Travail à réaliser ▸
1. D'après l'extrait sur la délégation en Arménie, qui préside le Groupe parlementaire Arménie-Suisse ?
2. Poursuivez l'extrait sur la délégation en Arménie après sa dernière phrase.

Au cours d’un long entretien avec le Président de la République, M. Serj Sargsyan, la délégation a eu l’occasion de discuter, entre autres, de la transparence des prochaines élections présidentielles et à nouveau de la lutte contre la corruption. Les entrevues avec les représentants de la société civile, tels que les jeunes de l’Institut pour la démocratie et les droits de l’Homme, le Mouvement Sardarapat, l’Ornbudsman d’Arménie (M. Karen Andreasyan), la coalition de l’opposition parlementaire, le Congrès National Arménien, ainsi que la Fondation Civilitas (dirigée par l’ancien Ministre des Affaires étrangères, M. Vartan Oskanian) ont permis à la délégation d’obtenir un aperçu assez large de la réalité du Pays.
Outre les dangers écologiques représentés par la planification de la nouvelle centrale nucléaire et les établissements miniers de Téghout (Région de Lori) et de Kadjaran (Sud du pays), le sujet le plus sensible a porté sur la question de la séparation des pouvoirs qui n’est pas appliquée. L’indépendance du pouvoir judiciaire vis-à-vis du pouvoir politique n’est en effet pas mise en œuvre. Cette question suscite le découragement de la population et en particulier des jeunes qui quittent massivement le pays.
La rencontre entre les députés arméniens et leurs homologues suisses a été très importante. M. Ara Babloyan, ex-ministre de la santé pendant les premières années de l’indépendance et président du Groupe parlementaire Arménie-Suisse, a largement contribué à l’établissement de ce contact parlementaire.
Au cours des rencontres avec le Président de l’Assemblée nationale, M. Hovik Abrahamian, avec le Ministre des Affaires étrangères, M. Edouard Nalbandian, mais aussi lors de plusieurs échanges informels, les parlementaires suisses ont eu l’occasion de rappeler l’agressivité diplomatique de l’Azerbaïdjan à l’endroit du Parlement suisse. Dans cette perspective, le Ministre a été expressément invité à renforcer l’activité diplomatique de l’Arménie à Berne.

Enregistrements extraits ▸

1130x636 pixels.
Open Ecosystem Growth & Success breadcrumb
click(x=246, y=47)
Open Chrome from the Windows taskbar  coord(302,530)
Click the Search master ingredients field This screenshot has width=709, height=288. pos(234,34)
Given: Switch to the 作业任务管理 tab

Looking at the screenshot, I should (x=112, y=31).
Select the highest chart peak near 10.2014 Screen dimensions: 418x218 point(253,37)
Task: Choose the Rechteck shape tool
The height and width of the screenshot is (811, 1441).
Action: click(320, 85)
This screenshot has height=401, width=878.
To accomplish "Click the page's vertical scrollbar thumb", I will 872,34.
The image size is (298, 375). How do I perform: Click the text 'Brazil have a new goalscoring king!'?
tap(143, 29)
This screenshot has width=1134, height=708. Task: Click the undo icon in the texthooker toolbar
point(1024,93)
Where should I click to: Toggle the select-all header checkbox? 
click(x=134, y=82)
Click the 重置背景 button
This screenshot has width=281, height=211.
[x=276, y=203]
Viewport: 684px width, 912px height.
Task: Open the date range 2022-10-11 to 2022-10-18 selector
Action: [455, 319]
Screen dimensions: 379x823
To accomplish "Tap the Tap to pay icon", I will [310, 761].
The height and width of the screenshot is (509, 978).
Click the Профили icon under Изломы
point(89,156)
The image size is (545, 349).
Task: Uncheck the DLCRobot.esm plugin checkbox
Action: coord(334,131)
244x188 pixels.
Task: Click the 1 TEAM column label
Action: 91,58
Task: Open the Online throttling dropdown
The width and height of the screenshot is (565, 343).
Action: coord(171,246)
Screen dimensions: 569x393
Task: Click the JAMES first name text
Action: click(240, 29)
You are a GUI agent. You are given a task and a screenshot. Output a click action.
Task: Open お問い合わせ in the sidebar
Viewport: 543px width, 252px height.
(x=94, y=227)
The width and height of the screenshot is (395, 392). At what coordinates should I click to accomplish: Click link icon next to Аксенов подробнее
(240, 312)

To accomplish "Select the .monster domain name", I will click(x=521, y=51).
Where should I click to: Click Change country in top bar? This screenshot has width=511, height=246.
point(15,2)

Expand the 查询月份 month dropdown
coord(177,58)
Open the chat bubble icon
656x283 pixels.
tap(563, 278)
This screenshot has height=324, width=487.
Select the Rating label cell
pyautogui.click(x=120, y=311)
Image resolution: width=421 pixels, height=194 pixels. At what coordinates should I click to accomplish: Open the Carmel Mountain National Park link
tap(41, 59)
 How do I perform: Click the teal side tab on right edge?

Résultats finaux ▸
1. M. Ara Babloyan

2.
La visite au mémorial de Tsitsernakaberd a été lourde de sens lorsque la délégation a déposé une gerbe à la flamme éternelle en hommage aux victimes du génocide de 1915. Après une visite au musée, les députés ont laissé un témoignage écrit dans le cahier d’honneur. Par la suite, les députés ont eu l’occasion de visiter !’Ambassade suisse à Erevan, inaugurée l’année dernière, où ils ont pu prendre connaissance des projets soutenus par la Direction pour le Développement et la Coopération (DDC). Ils ont aussi eu l’occasion de faire un tour d’horizon sur les rapports actuels entre la diplomatie suisse et arménienne avec !’Ambassadeur suisse.
Après s’être rendu au village de Proshian, à la périphérie Nord-Ouest d’Erevan, pour visiter une clinique ambulatoire financée par la Fondation Suisse (Schaffhouse), le Groupe parlementaire a conclu son voyage en visitant un projet soutenu par la DDC concernant les structures de premier secours en cas de catastrophe et en allant au Saint Siège d’Etchmiadzin où il a été accueilli par ART-Project, un service du Catholicossat arménien qui s’occupe d’initiatives visant au dialogue entre les sociétés civiles de l’Arménie et de l’Azerbaïdjan.
Ce voyage a eu un grand retentissement médiatique au Haut-Karabagh, en Arménie ainsi qu’en Suisse. Au Parlement arménien, les responsables des deux Groupes parlementaires ont tenu une conférence de presse conjointe le vendredi 5 octobre. Celle-ci a permis d’expliquer le but du voyage et les impressions recueillies. Les députés suisses ont déploré l’absence des médias représentant l’opposition ce qui a été ressenti comme une occasion perdue d’échanger aussi sur les points critiques relevés pendant ce voyage qui restera indubitablement mémorable.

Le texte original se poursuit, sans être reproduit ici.